*** Recorded data ***
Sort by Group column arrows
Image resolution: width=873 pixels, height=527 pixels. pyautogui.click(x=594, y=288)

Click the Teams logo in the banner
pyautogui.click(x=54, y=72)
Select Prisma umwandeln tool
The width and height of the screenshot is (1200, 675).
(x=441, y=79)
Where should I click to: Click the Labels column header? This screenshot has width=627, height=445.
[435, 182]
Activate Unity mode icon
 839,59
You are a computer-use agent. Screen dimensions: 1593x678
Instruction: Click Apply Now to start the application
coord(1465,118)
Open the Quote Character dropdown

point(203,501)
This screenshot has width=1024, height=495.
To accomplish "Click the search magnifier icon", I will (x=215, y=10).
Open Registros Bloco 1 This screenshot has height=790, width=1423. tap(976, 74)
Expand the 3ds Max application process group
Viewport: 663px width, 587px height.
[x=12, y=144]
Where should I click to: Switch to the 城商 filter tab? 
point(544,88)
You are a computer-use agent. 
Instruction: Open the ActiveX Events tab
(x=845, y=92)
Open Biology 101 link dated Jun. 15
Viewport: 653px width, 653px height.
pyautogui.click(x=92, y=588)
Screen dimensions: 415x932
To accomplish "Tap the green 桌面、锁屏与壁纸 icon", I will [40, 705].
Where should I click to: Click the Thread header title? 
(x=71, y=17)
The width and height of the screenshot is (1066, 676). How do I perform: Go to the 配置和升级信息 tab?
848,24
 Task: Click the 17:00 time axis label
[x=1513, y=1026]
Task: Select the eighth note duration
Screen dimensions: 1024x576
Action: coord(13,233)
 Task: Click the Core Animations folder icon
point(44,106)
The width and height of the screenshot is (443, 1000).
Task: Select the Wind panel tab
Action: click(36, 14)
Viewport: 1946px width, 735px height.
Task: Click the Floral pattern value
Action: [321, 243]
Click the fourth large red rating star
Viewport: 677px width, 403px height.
***
**Directions**: Nothing in the listing should change; repeat it in full.

**Your solution**:
Sort by Group column arrows
Image resolution: width=873 pixels, height=527 pixels. pyautogui.click(x=594, y=288)

Click the Teams logo in the banner
pyautogui.click(x=54, y=72)
Select Prisma umwandeln tool
The width and height of the screenshot is (1200, 675).
(x=441, y=79)
Where should I click to: Click the Labels column header? This screenshot has width=627, height=445.
[435, 182]
Activate Unity mode icon
 839,59
You are a computer-use agent. Screen dimensions: 1593x678
Instruction: Click Apply Now to start the application
coord(1465,118)
Open the Quote Character dropdown

point(203,501)
This screenshot has width=1024, height=495.
To accomplish "Click the search magnifier icon", I will (x=215, y=10).
Open Registros Bloco 1 This screenshot has height=790, width=1423. tap(976, 74)
Expand the 3ds Max application process group
Viewport: 663px width, 587px height.
[x=12, y=144]
Where should I click to: Switch to the 城商 filter tab? 
point(544,88)
You are a computer-use agent. 
Instruction: Open the ActiveX Events tab
(x=845, y=92)
Open Biology 101 link dated Jun. 15
Viewport: 653px width, 653px height.
pyautogui.click(x=92, y=588)
Screen dimensions: 415x932
To accomplish "Tap the green 桌面、锁屏与壁纸 icon", I will [40, 705].
Where should I click to: Click the Thread header title? 
(x=71, y=17)
The width and height of the screenshot is (1066, 676). How do I perform: Go to the 配置和升级信息 tab?
848,24
 Task: Click the 17:00 time axis label
[x=1513, y=1026]
Task: Select the eighth note duration
Screen dimensions: 1024x576
Action: coord(13,233)
 Task: Click the Core Animations folder icon
point(44,106)
The width and height of the screenshot is (443, 1000).
Task: Select the Wind panel tab
Action: click(36, 14)
Viewport: 1946px width, 735px height.
Task: Click the Floral pattern value
Action: [321, 243]
Click the fourth large red rating star
Viewport: 677px width, 403px height.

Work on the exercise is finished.